Where was all this hand-wringing when TGC was busy mainstreaming the very ideologies that birthed this madness? When Russell Moore transformed the ERLC into a progressive think tank with a steeple? When Greear uttered his infamous line that “Christians should be the fiercest advocates for the rights of LGBTQ people”?
It would be easier to stomach this sudden concern if it weren’t so drenched in plausible deniability. But that’s TGC’s specialty, isn’t it? Always threading the needle, always hedging their bets, always reserving just enough orthodoxy to avoid being dismissed outright. Their strategy is maddeningly effective… keep one foot in the pulpit and the other in the polling booth, and hope the congregation doesn’t notice the split.
But now the cracks are showing. The contradictions are catching up. The ideological chickens are coming home to roost—and they’re laying rainbow-colored eggs.
Joe Carter may not see the joke, hence the nickname “Joke Harder,” but the rest of us do. TGC helped build the road to Colorado’s legislative insanity. Now they want to act like reluctant tourists on the very path they paved. They asked us to be “nuanced,” to be “charitable,” to be “winsome.” But nuance has a cost, and charity without clarity is a weapon in the hand of tyrants.
No, The Gospel Coalition doesn’t get to cry foul. Not after years of enabling this nonsense.
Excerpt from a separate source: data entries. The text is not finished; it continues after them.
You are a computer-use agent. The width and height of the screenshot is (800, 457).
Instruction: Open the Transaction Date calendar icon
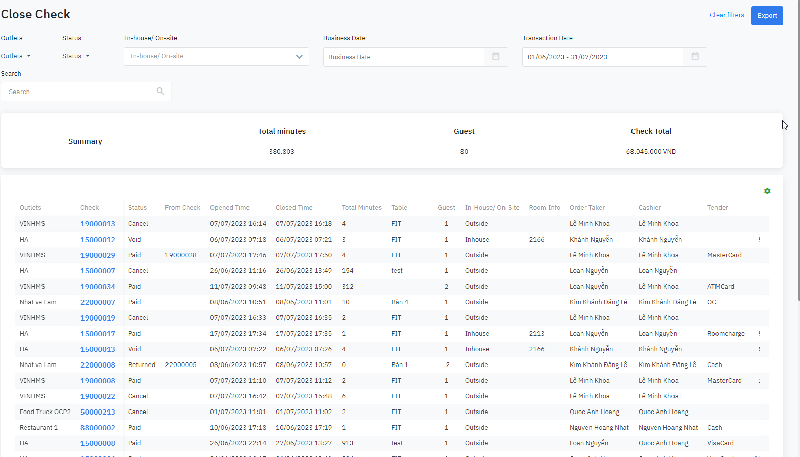[x=695, y=57]
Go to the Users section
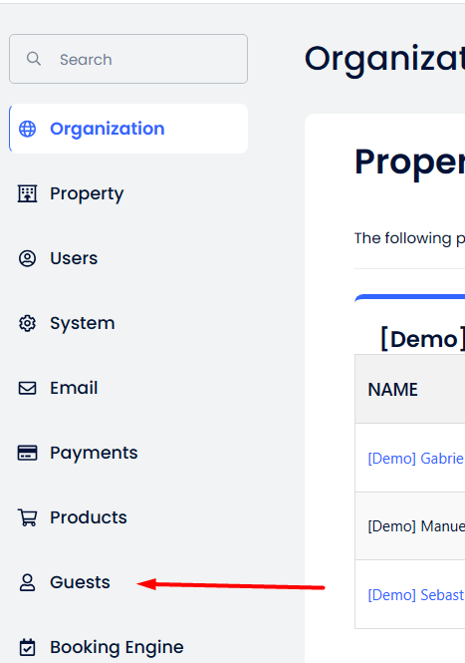This screenshot has width=465, height=663. (74, 258)

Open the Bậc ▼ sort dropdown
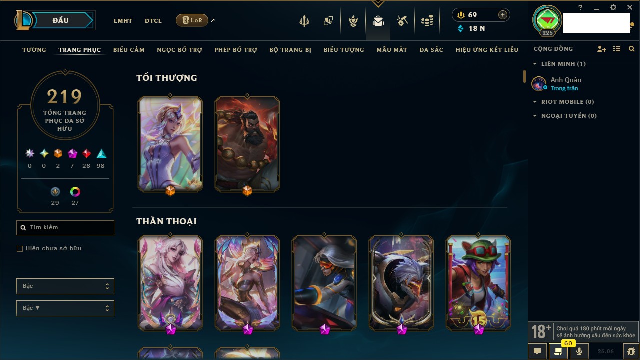click(66, 309)
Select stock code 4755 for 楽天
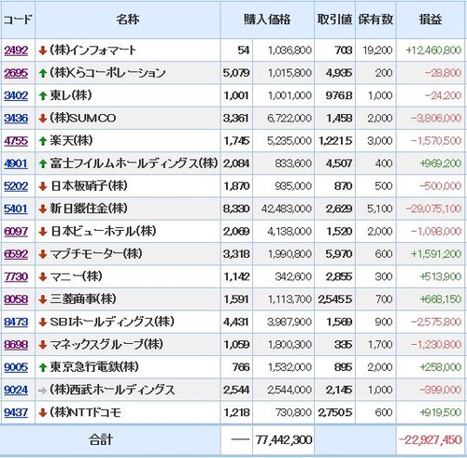 (16, 141)
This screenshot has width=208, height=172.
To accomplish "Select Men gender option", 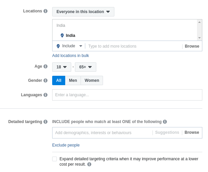I will tap(73, 80).
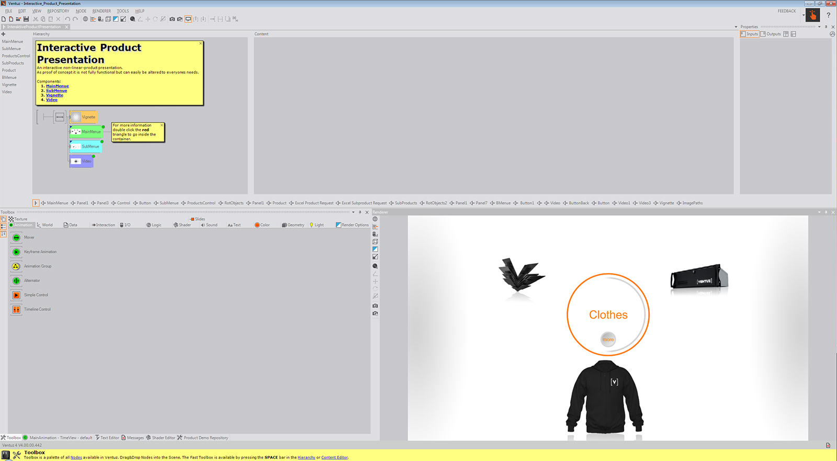
Task: Click the Save icon in toolbar
Action: click(x=26, y=19)
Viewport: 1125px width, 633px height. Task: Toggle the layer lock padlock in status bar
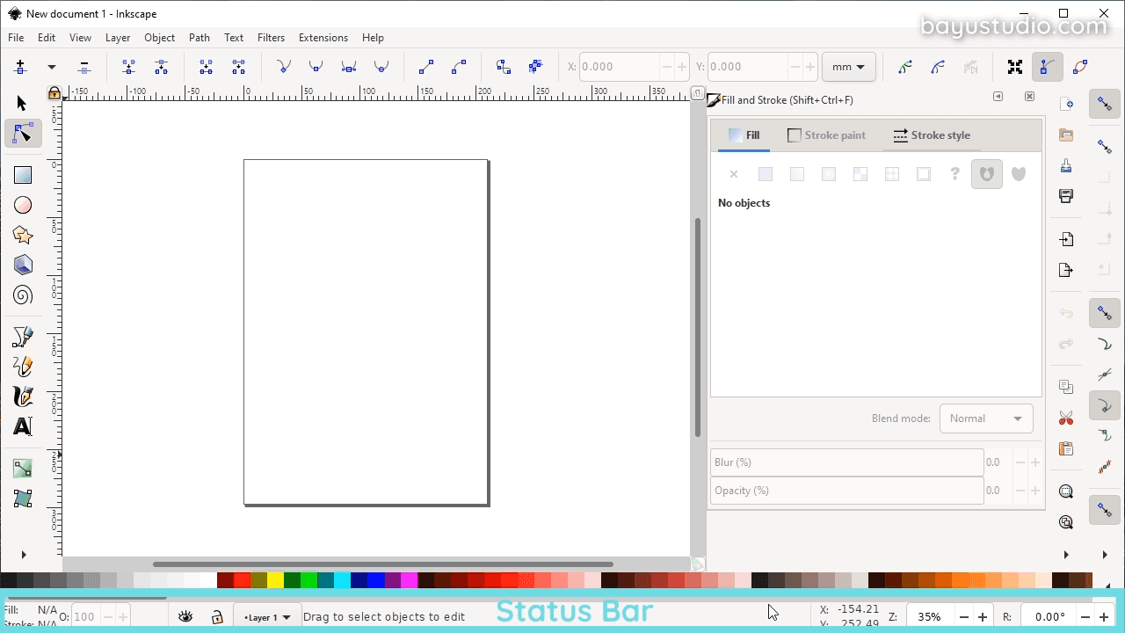point(217,616)
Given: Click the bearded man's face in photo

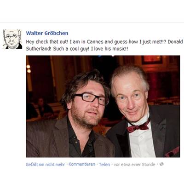Looking at the screenshot, I should pyautogui.click(x=87, y=106).
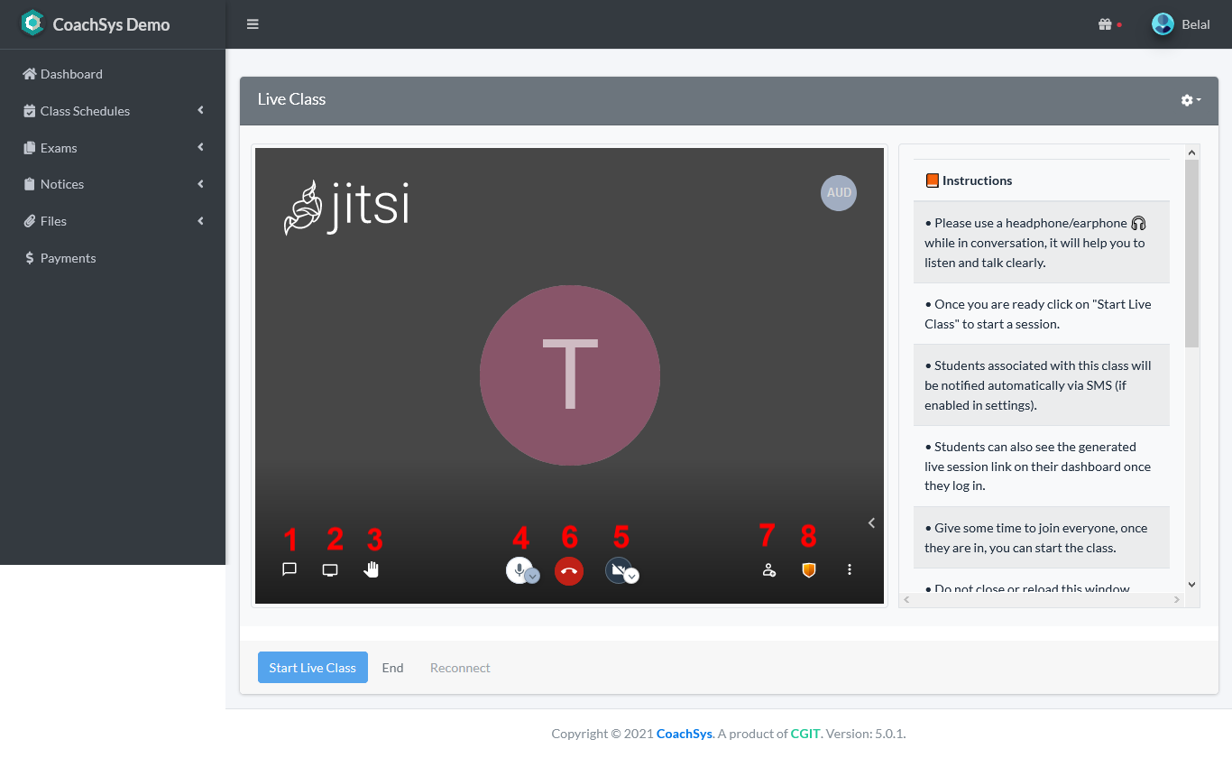Open security options shield icon
This screenshot has width=1232, height=758.
[x=809, y=570]

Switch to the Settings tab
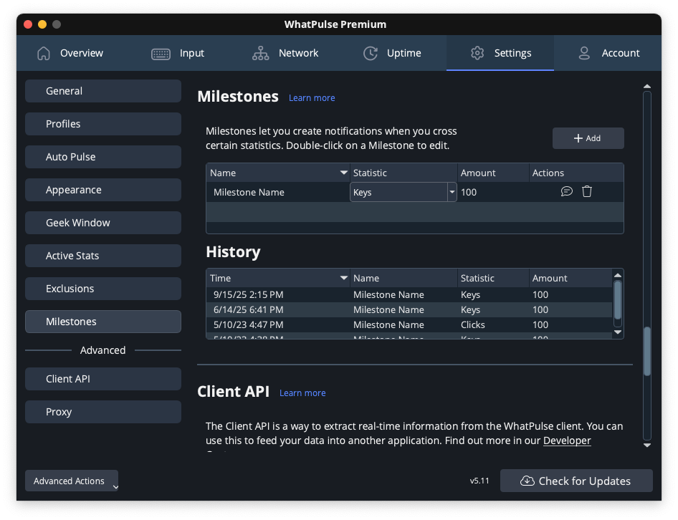[500, 53]
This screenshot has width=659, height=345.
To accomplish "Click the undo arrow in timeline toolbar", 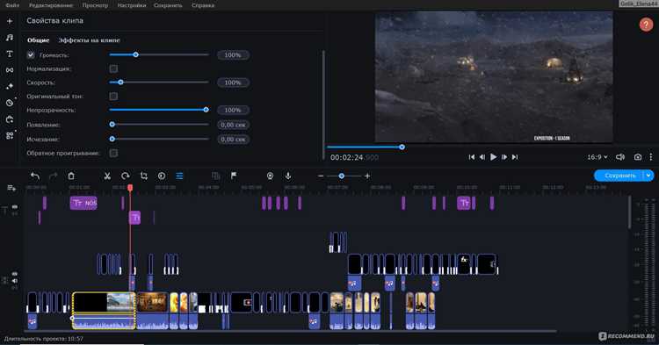I will [35, 176].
They handed the keys of the culture to the left and called it faithfulness. Now that the house is being looted, they want to draft op-eds about the broken windows?
Spare us.
The irony isn’t subtle. It’s blinding. It’s deafening. It’s embalmed in layers of sanctimonious gaslighting. And it’s exactly what happens when theological cowardice dresses itself up in intellectual respectability and parades through the church pretending to be discernment.
They wanted us to vote for the people tearing down our homes. Now they want to grieve the rubble.